▶ What you are asked to do
Whenever a line in the data contains "computer", show that line.

Start of Block

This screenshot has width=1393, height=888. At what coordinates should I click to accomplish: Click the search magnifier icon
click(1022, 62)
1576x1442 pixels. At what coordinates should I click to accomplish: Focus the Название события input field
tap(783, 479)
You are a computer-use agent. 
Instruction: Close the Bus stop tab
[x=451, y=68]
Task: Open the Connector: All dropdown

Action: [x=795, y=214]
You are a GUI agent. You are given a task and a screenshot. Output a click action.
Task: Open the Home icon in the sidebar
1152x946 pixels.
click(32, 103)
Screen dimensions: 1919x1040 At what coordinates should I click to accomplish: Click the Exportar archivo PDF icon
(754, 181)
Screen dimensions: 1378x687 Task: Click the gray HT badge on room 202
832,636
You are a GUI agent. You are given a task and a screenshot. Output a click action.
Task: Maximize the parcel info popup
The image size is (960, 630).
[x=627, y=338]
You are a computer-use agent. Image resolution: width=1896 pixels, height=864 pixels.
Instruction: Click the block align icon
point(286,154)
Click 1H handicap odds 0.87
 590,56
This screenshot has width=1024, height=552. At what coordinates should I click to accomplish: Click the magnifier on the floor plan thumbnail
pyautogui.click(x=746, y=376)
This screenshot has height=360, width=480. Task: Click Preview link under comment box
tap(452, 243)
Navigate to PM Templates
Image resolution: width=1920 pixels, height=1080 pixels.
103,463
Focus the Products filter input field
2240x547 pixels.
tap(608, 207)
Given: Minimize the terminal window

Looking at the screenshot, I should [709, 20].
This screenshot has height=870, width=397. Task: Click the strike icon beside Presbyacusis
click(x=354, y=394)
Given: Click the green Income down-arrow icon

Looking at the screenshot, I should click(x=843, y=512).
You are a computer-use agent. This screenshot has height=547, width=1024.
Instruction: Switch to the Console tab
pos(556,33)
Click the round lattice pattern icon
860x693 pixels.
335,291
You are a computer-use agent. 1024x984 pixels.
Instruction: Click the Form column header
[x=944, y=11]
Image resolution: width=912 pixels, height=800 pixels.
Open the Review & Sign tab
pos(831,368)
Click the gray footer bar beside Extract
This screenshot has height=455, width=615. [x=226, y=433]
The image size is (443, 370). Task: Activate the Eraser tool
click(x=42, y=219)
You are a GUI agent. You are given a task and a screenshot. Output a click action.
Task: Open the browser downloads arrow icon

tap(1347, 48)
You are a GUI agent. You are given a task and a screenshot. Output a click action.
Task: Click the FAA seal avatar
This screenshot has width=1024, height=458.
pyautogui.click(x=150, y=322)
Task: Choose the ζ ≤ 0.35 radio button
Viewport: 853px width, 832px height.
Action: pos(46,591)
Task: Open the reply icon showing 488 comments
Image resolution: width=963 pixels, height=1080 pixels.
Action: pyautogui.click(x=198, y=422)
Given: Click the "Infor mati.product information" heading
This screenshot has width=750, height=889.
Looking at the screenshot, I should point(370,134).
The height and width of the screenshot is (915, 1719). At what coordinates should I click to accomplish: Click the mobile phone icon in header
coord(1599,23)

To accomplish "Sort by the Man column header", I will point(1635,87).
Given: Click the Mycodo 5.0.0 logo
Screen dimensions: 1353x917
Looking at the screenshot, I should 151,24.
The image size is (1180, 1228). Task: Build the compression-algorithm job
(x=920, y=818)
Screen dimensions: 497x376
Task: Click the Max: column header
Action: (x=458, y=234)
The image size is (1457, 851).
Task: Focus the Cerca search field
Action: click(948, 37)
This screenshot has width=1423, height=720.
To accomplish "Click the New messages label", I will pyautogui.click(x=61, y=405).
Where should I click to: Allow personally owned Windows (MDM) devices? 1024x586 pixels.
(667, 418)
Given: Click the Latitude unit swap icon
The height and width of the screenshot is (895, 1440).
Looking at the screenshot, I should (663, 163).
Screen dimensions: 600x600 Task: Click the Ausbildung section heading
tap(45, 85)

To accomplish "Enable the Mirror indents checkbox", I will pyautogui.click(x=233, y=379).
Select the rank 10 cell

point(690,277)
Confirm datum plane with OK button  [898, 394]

End of Block

▶ Task response
You are a computer-use agent. 
You are a computer-use agent. Image resolution: width=1896 pixels, height=864 pixels.
You are a computer-use agent. This screenshot has height=547, width=1024.
You are a computer-use agent. 1024x984 pixels.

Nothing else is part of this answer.